— THE PROBLEM —
Please return every line of the records that contains the word "page".

— Pixel coordinate grounding data —
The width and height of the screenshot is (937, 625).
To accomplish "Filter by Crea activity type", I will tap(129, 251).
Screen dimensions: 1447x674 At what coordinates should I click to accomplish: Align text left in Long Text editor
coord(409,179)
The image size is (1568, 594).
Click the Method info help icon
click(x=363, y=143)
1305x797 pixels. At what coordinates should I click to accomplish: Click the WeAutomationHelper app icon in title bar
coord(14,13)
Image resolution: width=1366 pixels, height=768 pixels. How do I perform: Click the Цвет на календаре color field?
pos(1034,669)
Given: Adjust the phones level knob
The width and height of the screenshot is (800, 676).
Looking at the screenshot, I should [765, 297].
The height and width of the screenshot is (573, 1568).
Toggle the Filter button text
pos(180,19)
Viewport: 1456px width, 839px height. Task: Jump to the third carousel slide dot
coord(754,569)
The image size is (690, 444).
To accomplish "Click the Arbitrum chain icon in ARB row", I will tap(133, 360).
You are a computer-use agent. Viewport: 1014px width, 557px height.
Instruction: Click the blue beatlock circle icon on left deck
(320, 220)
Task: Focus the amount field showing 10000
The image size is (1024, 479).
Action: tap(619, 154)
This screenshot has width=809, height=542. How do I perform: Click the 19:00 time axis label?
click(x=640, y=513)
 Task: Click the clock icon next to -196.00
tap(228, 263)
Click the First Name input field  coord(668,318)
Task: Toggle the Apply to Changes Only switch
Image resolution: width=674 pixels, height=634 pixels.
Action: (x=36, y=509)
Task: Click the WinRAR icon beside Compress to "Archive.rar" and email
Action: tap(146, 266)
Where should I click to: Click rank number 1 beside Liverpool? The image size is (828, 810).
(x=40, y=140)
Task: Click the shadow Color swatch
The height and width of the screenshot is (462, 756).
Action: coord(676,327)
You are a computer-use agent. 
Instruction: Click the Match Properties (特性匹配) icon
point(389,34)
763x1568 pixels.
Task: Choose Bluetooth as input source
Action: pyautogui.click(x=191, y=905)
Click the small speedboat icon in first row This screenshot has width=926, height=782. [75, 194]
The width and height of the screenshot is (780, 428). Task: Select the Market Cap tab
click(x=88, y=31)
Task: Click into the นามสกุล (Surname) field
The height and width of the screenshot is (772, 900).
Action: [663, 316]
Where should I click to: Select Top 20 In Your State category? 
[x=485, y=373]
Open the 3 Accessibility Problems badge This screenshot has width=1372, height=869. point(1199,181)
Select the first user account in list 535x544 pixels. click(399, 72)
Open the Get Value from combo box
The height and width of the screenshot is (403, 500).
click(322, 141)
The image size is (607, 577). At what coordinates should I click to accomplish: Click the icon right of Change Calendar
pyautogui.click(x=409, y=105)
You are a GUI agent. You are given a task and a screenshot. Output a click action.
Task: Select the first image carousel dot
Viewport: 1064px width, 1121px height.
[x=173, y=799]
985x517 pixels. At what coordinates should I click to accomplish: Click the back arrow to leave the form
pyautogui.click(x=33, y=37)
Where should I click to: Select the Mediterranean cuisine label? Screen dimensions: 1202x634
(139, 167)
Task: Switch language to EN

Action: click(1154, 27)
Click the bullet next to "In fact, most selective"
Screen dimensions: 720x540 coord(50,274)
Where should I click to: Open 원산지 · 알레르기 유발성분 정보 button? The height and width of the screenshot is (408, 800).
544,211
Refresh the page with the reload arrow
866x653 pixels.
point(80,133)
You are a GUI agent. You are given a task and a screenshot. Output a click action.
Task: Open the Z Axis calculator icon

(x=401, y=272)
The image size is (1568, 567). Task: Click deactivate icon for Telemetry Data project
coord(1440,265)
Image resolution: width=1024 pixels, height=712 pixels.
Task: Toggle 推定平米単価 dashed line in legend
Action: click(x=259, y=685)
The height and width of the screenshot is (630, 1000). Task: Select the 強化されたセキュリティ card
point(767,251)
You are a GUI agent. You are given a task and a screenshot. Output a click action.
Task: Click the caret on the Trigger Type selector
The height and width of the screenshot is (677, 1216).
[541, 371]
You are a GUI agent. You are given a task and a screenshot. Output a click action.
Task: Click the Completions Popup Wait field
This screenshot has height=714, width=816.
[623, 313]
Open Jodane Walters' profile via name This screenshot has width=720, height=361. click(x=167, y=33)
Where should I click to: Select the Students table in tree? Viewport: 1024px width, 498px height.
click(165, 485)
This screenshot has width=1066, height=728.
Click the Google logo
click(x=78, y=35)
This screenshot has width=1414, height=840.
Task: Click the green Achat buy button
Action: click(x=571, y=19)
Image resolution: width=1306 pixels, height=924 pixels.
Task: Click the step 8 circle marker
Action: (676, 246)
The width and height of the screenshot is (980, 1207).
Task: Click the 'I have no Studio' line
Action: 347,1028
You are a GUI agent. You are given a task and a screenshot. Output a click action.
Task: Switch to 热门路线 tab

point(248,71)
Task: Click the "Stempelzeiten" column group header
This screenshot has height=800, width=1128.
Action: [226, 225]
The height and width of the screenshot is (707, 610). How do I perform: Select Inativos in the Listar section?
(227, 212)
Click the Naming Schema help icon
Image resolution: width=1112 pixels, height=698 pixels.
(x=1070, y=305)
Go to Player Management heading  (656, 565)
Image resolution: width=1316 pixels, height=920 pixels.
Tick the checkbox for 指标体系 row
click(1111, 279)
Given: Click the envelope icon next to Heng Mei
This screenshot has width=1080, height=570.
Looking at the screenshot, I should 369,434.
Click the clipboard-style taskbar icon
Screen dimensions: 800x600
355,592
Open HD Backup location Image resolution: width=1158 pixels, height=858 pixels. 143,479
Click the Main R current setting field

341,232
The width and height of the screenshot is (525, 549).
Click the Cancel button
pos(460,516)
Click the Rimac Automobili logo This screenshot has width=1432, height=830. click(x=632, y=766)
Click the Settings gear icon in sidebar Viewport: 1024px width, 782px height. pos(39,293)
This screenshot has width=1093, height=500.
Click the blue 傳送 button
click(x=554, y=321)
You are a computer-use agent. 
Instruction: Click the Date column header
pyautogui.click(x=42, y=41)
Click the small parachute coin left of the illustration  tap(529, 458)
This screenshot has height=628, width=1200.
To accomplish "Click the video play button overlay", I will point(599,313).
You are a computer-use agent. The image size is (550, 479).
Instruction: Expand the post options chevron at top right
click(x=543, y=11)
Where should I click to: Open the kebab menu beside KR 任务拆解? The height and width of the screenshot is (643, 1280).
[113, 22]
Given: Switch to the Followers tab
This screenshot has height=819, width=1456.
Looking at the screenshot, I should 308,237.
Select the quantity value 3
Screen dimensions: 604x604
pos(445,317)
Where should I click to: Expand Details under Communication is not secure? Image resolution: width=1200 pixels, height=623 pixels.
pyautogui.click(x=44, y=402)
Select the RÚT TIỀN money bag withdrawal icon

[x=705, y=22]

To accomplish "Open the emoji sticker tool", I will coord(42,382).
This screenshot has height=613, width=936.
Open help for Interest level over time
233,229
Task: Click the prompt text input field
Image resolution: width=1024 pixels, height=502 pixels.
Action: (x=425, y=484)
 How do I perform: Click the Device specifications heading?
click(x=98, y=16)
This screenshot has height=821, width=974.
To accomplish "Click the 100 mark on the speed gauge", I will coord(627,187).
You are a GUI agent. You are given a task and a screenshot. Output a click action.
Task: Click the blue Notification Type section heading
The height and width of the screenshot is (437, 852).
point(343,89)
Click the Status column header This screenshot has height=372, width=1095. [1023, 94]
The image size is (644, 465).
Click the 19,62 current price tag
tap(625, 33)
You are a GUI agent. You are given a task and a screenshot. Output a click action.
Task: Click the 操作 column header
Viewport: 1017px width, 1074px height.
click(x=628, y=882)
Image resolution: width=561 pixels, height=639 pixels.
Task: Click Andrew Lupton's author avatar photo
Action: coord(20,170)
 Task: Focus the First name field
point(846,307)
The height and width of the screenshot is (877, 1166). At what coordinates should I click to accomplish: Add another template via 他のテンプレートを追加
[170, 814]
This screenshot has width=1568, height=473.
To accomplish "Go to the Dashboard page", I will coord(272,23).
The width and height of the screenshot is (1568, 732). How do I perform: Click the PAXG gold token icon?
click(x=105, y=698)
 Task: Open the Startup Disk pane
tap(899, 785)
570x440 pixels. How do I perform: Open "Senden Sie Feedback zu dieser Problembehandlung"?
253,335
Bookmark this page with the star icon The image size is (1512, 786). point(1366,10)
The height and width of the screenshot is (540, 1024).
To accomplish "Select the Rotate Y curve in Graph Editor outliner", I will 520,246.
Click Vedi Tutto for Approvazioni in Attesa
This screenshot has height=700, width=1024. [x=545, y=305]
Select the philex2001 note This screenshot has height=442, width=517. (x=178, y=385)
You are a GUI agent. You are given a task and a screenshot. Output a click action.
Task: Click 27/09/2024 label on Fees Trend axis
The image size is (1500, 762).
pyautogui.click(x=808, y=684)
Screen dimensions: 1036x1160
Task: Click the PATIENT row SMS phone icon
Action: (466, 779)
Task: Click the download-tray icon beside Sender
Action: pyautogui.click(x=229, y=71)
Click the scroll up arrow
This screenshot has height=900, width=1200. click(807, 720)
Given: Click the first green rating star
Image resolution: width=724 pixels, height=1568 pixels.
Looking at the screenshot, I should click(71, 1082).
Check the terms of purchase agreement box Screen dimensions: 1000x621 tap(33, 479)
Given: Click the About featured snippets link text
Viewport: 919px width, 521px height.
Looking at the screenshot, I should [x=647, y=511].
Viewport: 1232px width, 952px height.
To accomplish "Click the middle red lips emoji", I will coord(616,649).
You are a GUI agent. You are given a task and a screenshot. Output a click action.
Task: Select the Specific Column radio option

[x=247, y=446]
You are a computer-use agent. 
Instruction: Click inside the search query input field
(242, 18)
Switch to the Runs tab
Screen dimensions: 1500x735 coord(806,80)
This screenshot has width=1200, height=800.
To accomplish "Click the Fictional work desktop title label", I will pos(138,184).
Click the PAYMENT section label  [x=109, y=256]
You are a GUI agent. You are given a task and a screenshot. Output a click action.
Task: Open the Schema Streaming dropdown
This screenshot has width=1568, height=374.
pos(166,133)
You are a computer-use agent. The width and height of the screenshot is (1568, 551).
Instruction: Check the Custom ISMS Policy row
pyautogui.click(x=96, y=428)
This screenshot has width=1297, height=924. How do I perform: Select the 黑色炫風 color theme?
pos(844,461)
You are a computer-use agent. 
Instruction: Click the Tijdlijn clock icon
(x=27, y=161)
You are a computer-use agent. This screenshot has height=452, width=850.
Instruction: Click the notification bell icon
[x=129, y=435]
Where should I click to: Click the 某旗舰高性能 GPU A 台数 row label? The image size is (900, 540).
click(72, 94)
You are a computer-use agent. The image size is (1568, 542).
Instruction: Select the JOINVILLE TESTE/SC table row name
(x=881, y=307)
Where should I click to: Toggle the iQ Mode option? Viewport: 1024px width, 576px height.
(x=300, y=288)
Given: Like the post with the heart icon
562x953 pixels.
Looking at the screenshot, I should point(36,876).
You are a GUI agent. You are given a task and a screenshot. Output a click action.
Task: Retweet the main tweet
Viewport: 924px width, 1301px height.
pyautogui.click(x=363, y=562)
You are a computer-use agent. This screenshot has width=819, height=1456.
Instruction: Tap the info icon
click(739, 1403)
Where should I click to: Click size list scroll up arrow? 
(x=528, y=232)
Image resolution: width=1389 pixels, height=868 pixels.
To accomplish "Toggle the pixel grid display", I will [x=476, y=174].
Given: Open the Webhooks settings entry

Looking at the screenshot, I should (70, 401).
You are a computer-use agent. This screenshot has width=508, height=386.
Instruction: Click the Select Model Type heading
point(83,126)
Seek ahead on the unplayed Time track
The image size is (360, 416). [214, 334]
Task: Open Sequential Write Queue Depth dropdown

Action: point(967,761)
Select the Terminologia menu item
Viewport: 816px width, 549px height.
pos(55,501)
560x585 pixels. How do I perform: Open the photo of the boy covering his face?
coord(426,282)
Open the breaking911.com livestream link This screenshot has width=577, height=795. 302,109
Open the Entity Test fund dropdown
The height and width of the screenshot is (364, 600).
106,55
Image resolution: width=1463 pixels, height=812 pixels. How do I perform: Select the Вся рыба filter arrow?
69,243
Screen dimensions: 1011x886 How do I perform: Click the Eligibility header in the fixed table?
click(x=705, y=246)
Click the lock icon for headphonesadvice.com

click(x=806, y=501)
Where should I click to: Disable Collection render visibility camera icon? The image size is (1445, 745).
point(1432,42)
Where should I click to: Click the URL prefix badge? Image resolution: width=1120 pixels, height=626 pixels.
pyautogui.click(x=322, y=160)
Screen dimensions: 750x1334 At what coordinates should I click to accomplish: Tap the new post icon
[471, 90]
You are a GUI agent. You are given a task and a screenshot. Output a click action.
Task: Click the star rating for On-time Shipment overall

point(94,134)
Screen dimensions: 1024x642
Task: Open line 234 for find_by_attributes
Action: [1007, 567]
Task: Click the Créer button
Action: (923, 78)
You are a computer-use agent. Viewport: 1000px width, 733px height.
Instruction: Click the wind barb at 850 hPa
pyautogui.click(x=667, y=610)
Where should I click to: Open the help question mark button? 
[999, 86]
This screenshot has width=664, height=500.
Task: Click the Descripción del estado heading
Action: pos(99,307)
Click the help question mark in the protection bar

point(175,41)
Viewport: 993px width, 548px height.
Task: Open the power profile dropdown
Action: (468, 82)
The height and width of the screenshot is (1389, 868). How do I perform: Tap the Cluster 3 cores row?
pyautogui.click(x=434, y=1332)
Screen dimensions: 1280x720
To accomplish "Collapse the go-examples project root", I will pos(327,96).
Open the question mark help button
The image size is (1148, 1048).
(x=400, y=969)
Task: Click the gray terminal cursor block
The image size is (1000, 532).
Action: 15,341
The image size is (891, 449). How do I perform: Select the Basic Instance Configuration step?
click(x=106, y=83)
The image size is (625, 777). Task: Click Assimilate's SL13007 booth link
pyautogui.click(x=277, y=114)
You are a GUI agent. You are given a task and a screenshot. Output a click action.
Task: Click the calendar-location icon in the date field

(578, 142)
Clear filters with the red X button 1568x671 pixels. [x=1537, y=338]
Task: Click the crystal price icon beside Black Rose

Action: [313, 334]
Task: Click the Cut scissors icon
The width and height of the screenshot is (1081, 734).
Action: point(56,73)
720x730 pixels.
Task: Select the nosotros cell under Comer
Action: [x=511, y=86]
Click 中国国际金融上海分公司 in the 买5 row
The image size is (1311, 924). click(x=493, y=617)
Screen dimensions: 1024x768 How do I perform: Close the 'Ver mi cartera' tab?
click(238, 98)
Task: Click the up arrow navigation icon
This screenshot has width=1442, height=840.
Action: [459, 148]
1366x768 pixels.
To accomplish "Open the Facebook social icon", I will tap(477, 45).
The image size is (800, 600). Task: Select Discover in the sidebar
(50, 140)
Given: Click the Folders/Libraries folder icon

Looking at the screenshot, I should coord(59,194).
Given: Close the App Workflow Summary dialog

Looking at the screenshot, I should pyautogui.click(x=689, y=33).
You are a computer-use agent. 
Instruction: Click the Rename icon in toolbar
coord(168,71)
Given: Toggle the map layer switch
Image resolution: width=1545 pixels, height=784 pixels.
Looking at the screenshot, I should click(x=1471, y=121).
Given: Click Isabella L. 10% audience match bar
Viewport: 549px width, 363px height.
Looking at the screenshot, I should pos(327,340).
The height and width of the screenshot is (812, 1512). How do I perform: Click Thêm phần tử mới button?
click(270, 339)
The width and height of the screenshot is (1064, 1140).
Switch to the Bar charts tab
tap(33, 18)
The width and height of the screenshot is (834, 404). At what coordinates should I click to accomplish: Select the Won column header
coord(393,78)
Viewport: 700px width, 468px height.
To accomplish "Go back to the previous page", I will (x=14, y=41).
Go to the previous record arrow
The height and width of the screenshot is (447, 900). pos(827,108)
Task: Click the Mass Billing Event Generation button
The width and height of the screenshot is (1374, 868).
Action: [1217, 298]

— ANSWER BOX —
Refresh the page with the reload arrow
To accomplish "Go to the Dashboard page", I will coord(272,23).
Bookmark this page with the star icon The image size is (1512, 786). point(1366,10)
To accomplish "Go back to the previous page", I will (x=14, y=41).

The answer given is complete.